[Pixel coordinate grounding data]
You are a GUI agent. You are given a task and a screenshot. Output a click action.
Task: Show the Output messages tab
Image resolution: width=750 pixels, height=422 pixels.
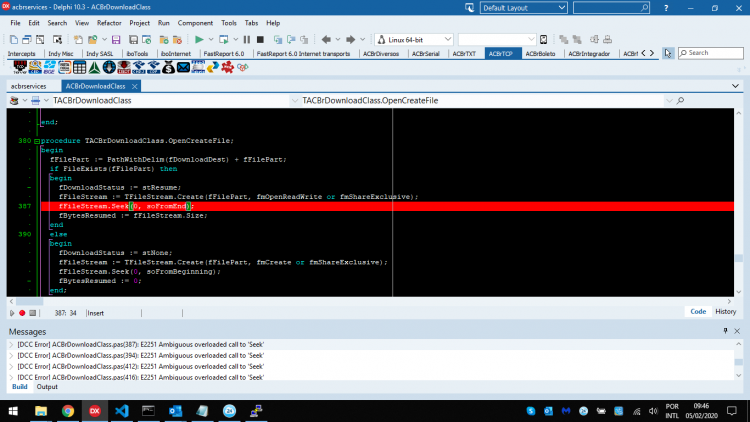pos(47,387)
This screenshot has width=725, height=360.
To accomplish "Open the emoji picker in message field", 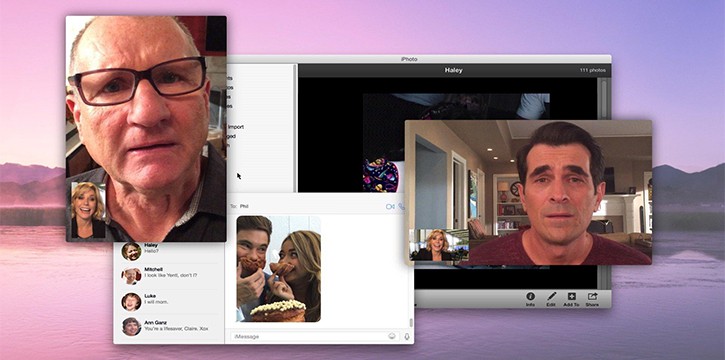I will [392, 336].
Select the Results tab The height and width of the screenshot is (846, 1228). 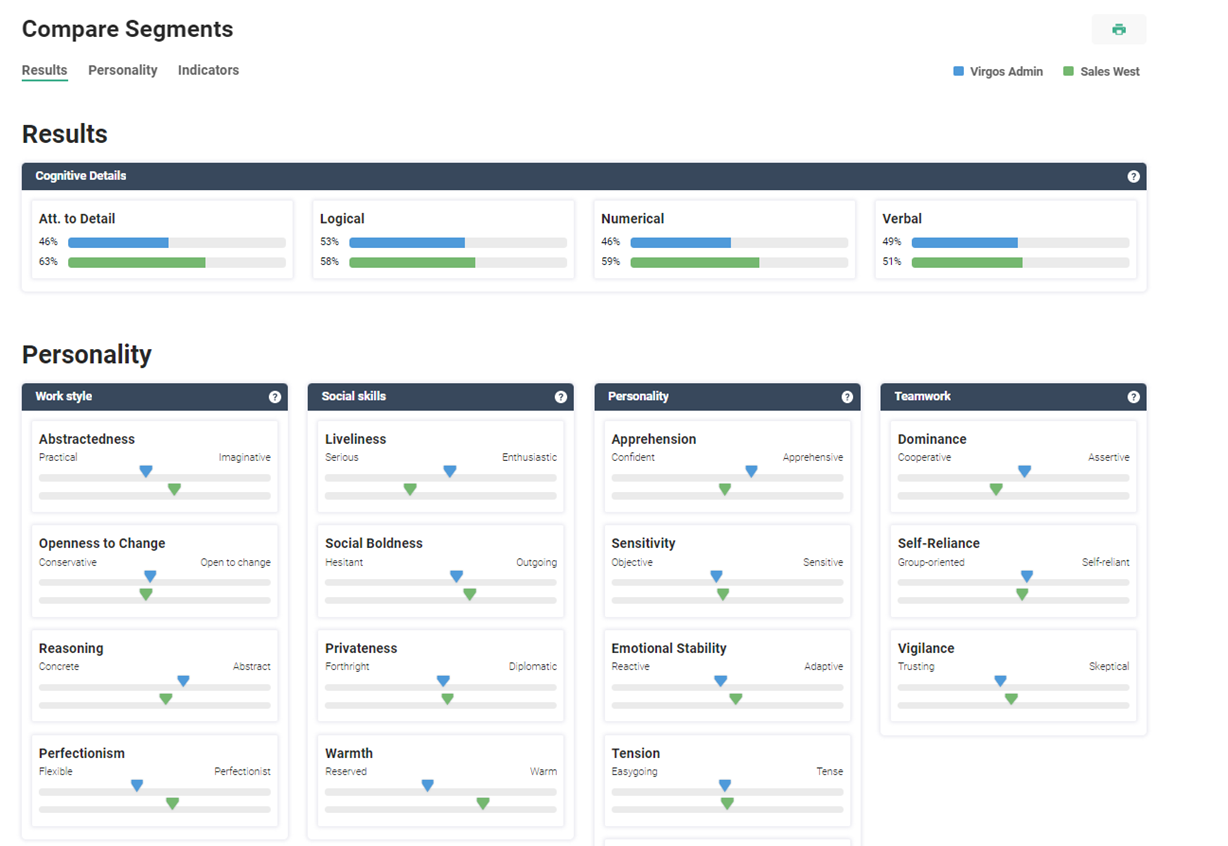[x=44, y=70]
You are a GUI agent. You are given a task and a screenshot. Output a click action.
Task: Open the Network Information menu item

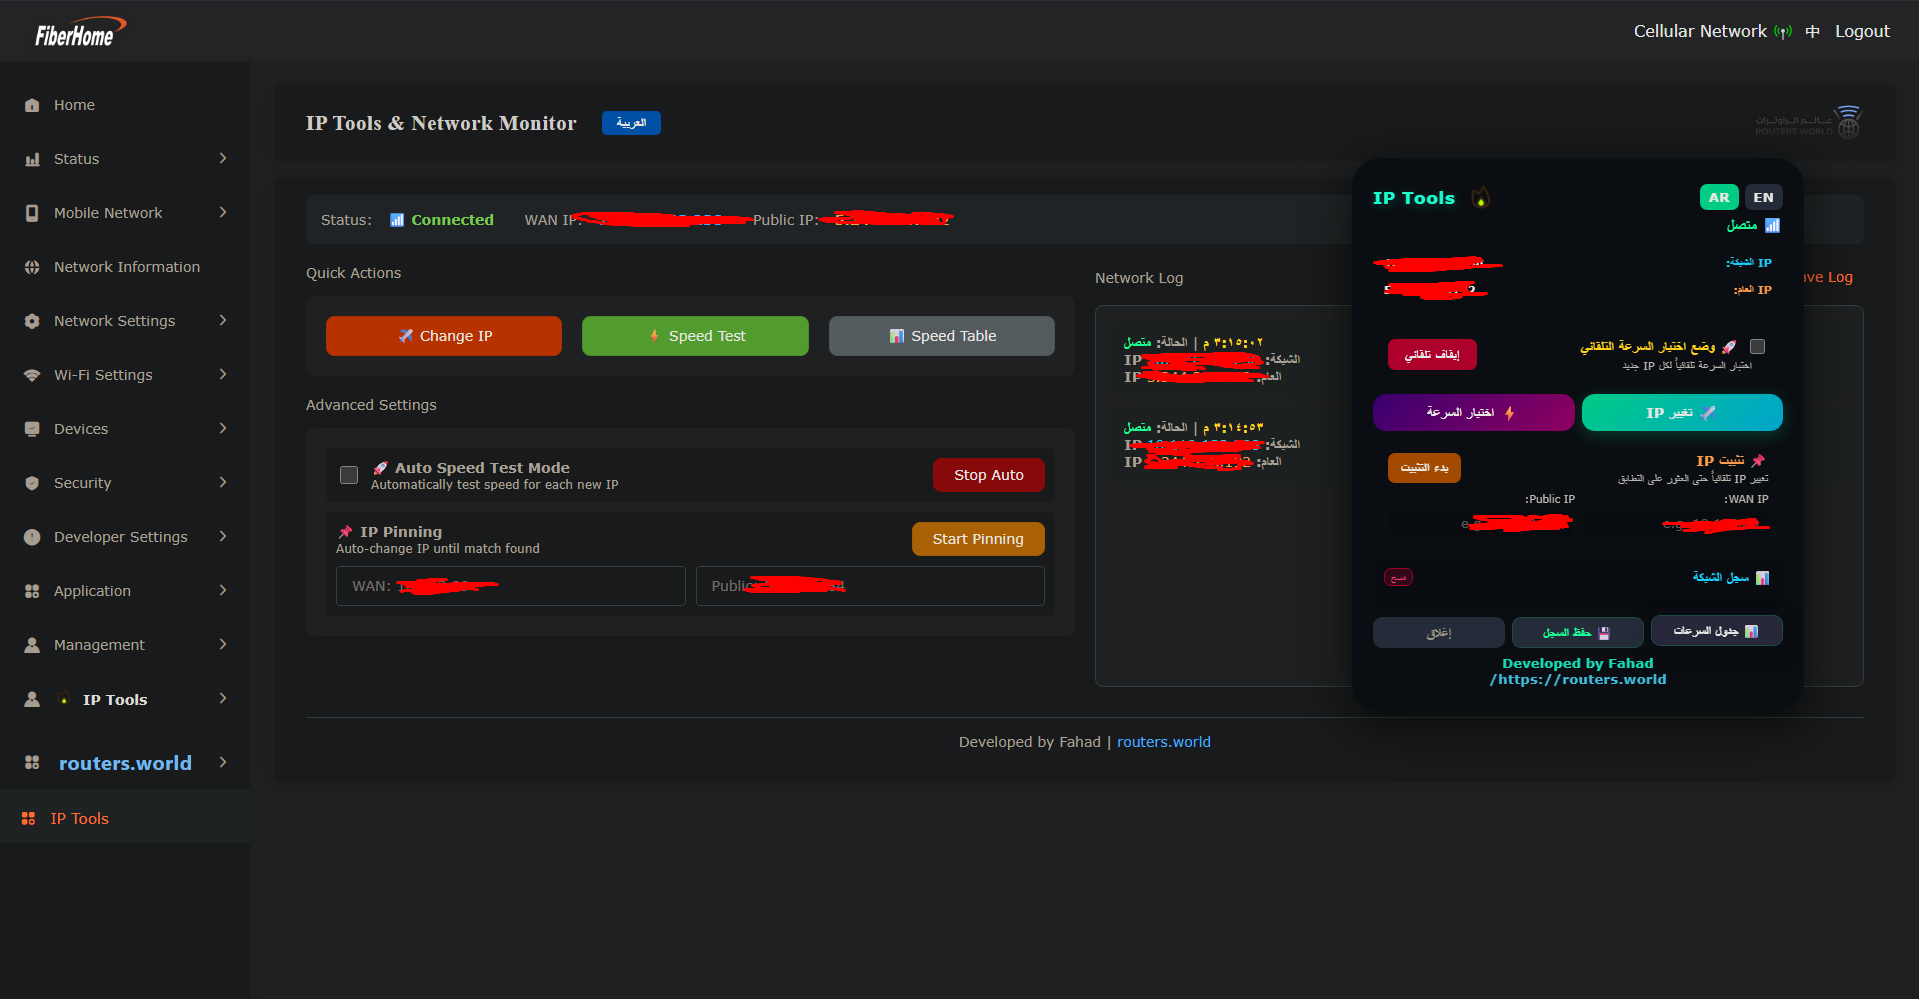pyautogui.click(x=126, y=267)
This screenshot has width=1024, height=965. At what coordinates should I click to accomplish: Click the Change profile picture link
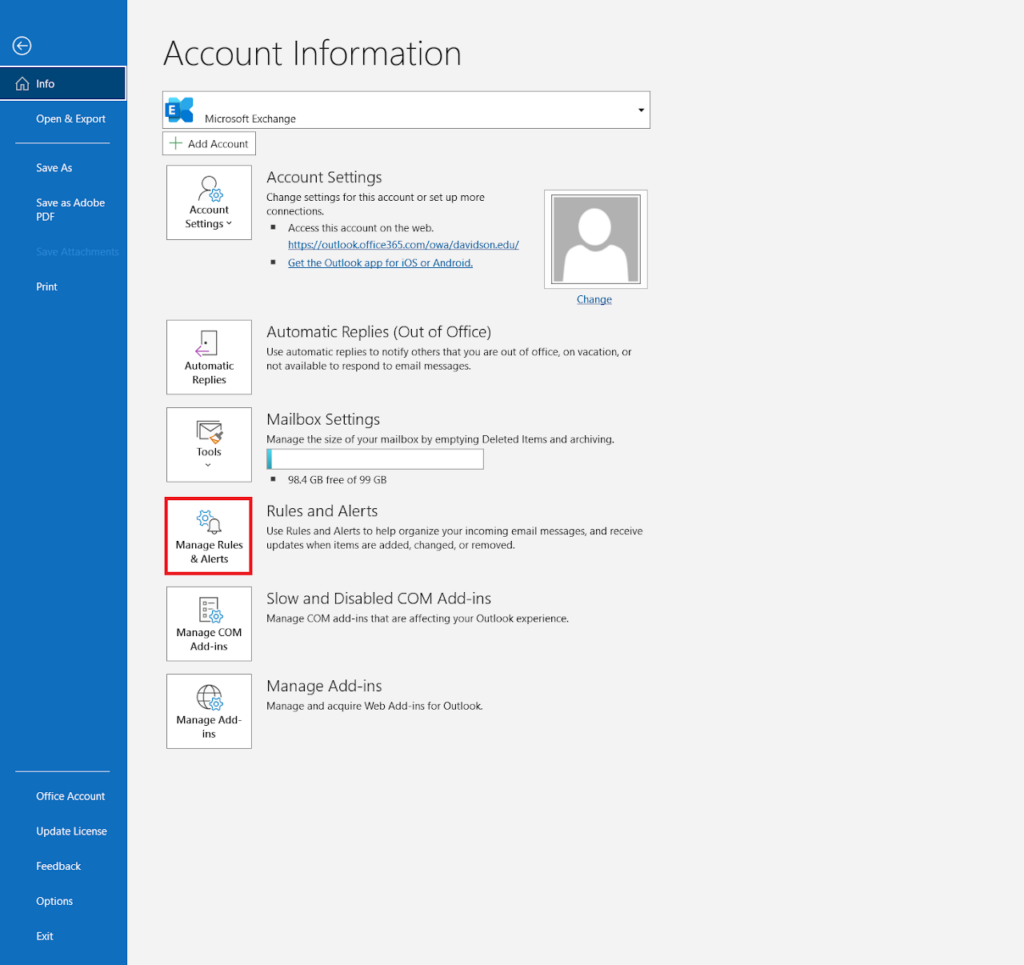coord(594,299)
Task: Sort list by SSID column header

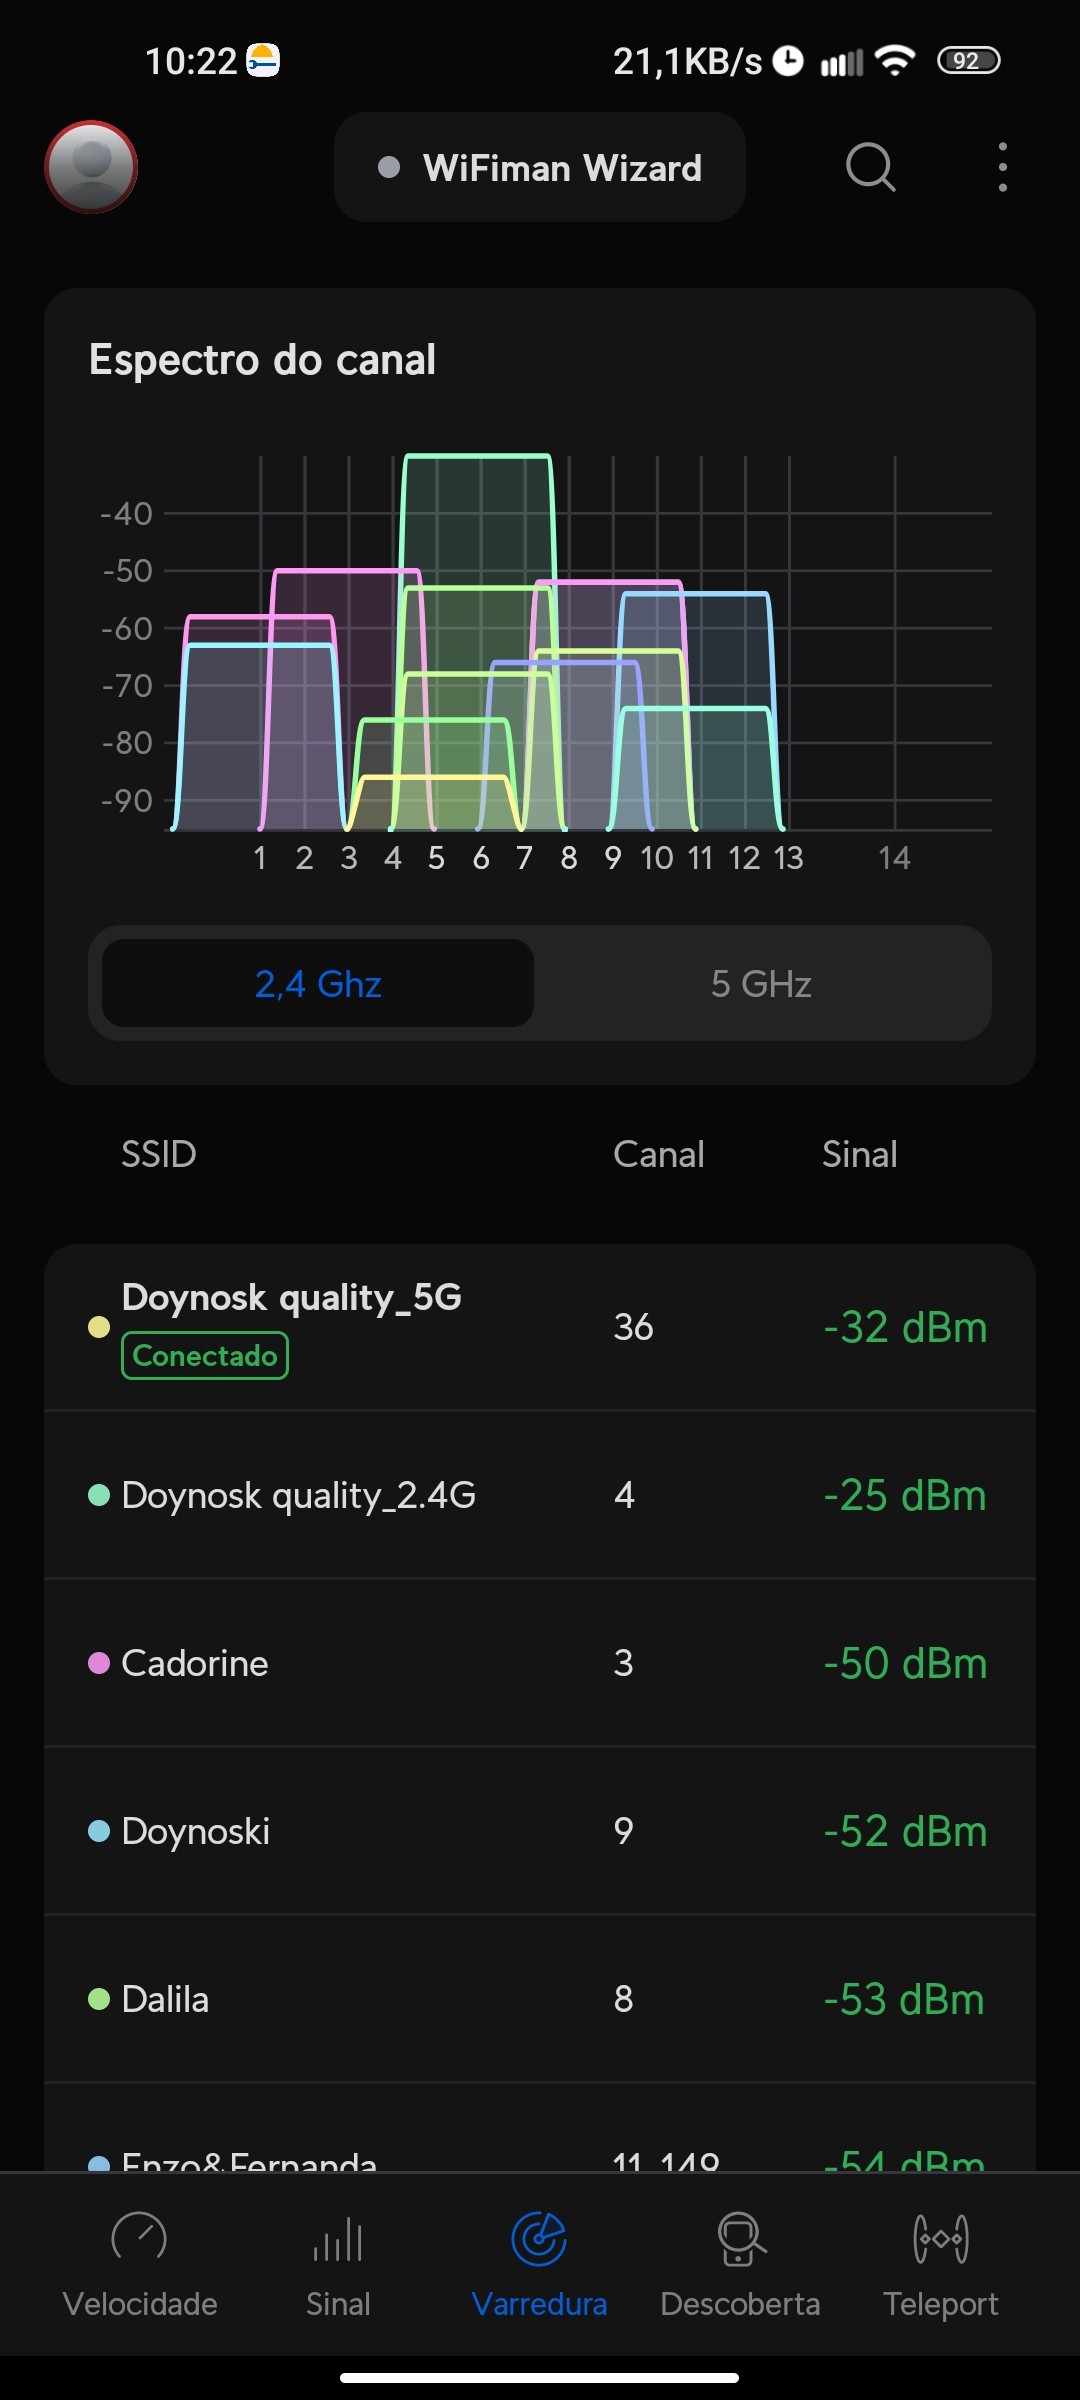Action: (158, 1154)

**PROBLEM DETAILS:** Retype the line containing "This screenshot has width=1024, height=965." and each line after it through the last line of the entries above, exactly, with no pictures and nothing else.

**ANSWER TO THE PROBLEM:**
This screenshot has width=1024, height=965. At what coordinates should I click to accomplish: Click the Change profile picture link
coord(594,299)
Task: Sort list by SSID column header

Action: (158, 1154)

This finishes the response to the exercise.